[Saved entries]
BEGIN
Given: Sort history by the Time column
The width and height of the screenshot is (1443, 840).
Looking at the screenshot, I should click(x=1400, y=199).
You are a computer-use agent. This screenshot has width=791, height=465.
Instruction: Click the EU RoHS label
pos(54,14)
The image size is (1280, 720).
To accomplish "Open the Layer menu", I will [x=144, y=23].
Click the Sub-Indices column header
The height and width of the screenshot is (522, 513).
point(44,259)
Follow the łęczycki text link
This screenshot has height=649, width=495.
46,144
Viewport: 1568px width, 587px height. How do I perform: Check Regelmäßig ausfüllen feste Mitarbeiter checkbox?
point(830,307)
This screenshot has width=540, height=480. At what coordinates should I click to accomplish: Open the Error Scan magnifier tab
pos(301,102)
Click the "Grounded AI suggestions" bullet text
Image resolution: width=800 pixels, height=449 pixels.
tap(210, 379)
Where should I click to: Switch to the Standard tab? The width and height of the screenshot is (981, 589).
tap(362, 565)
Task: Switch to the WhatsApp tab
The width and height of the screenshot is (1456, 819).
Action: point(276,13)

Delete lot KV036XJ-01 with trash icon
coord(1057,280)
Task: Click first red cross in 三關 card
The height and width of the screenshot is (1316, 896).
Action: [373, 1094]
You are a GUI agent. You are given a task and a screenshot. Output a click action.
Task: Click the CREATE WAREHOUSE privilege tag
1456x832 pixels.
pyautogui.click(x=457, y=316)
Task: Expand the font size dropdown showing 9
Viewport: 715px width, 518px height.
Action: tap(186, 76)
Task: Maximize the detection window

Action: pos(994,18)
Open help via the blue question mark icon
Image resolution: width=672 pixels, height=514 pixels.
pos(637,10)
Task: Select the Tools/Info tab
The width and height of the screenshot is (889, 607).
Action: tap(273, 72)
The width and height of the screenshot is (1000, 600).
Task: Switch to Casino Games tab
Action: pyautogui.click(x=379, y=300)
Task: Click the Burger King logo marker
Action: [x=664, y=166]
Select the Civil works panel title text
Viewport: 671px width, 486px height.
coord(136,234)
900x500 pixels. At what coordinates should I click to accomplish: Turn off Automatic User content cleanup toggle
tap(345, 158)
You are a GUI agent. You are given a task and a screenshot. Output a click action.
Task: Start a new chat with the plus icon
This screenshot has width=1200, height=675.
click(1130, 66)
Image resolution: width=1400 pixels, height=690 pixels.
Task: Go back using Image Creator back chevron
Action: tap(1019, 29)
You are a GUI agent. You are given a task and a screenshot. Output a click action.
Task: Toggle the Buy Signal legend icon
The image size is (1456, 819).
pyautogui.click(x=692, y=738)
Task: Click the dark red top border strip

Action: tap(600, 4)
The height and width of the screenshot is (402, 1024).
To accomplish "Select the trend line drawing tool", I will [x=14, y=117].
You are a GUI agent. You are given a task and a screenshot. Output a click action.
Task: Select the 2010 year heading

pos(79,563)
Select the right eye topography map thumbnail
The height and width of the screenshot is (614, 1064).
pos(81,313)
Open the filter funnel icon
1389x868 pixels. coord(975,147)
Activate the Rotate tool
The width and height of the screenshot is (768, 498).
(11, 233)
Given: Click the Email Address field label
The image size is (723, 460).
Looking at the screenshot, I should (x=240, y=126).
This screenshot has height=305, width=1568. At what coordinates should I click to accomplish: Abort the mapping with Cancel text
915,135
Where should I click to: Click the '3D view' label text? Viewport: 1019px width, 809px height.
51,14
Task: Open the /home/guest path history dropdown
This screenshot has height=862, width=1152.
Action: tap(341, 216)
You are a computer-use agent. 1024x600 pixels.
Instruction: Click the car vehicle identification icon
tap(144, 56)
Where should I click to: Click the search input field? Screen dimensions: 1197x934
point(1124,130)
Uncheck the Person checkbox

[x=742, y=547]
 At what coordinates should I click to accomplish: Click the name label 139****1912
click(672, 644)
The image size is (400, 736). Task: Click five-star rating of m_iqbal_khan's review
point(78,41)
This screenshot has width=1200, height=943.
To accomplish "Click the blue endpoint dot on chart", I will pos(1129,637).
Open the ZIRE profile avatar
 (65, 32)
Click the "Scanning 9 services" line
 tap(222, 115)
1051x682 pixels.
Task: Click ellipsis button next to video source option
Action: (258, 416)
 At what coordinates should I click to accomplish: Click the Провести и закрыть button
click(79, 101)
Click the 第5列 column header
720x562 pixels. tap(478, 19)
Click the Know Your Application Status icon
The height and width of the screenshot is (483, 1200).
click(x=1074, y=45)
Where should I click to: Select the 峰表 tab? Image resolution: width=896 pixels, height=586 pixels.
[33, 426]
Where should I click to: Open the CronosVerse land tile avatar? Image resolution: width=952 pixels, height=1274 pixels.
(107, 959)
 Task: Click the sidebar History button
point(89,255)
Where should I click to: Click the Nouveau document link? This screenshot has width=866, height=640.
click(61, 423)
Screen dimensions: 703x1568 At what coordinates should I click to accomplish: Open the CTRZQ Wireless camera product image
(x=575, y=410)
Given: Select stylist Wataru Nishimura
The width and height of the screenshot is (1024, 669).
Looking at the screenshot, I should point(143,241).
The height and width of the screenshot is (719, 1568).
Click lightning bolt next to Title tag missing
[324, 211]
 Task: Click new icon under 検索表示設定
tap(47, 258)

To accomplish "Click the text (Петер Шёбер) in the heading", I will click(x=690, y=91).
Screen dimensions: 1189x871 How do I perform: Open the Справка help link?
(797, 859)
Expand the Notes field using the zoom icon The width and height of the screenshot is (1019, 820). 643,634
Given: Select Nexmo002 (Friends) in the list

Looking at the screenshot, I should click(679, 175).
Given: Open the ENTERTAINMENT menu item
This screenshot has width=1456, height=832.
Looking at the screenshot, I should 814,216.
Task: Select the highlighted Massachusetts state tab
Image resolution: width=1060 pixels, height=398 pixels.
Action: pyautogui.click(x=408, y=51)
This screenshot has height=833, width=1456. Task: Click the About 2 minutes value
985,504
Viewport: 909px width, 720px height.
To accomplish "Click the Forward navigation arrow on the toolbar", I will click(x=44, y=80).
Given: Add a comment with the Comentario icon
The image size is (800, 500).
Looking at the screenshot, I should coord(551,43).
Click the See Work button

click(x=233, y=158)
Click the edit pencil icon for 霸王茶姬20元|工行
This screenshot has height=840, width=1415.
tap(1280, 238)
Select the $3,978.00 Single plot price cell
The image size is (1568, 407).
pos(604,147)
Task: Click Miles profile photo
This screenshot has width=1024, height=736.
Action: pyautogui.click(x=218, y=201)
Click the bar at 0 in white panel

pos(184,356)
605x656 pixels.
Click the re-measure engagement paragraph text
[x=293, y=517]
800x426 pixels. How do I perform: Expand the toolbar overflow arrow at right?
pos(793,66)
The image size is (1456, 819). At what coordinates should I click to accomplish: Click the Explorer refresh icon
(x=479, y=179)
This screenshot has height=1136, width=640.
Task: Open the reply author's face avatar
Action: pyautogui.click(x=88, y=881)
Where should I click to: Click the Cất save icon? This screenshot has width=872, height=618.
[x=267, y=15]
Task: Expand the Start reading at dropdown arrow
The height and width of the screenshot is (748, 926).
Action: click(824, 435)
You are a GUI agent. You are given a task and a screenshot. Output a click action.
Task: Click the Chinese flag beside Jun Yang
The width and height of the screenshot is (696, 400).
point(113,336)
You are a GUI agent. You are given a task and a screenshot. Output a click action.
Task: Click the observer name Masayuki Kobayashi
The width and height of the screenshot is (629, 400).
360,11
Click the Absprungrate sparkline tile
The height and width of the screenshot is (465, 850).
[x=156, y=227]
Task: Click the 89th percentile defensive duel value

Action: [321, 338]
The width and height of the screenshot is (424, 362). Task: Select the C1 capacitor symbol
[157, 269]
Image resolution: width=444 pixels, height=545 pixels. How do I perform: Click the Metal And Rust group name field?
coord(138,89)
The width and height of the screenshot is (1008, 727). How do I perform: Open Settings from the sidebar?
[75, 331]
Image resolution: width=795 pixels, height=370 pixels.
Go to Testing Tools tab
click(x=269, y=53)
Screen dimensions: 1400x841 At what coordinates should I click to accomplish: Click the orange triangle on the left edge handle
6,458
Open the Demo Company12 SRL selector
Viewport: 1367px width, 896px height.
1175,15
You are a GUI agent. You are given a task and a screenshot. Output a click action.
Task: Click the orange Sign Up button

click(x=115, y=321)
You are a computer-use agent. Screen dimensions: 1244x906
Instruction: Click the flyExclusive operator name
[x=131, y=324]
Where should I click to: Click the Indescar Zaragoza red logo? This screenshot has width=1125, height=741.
END
- TASK TO CARRY OUT -
Please show every line of the records that holds the word "Start".

- EXPECTED ANSWER -
Task: Start a new chat with the plus icon
Task: Expand the Start reading at dropdown arrow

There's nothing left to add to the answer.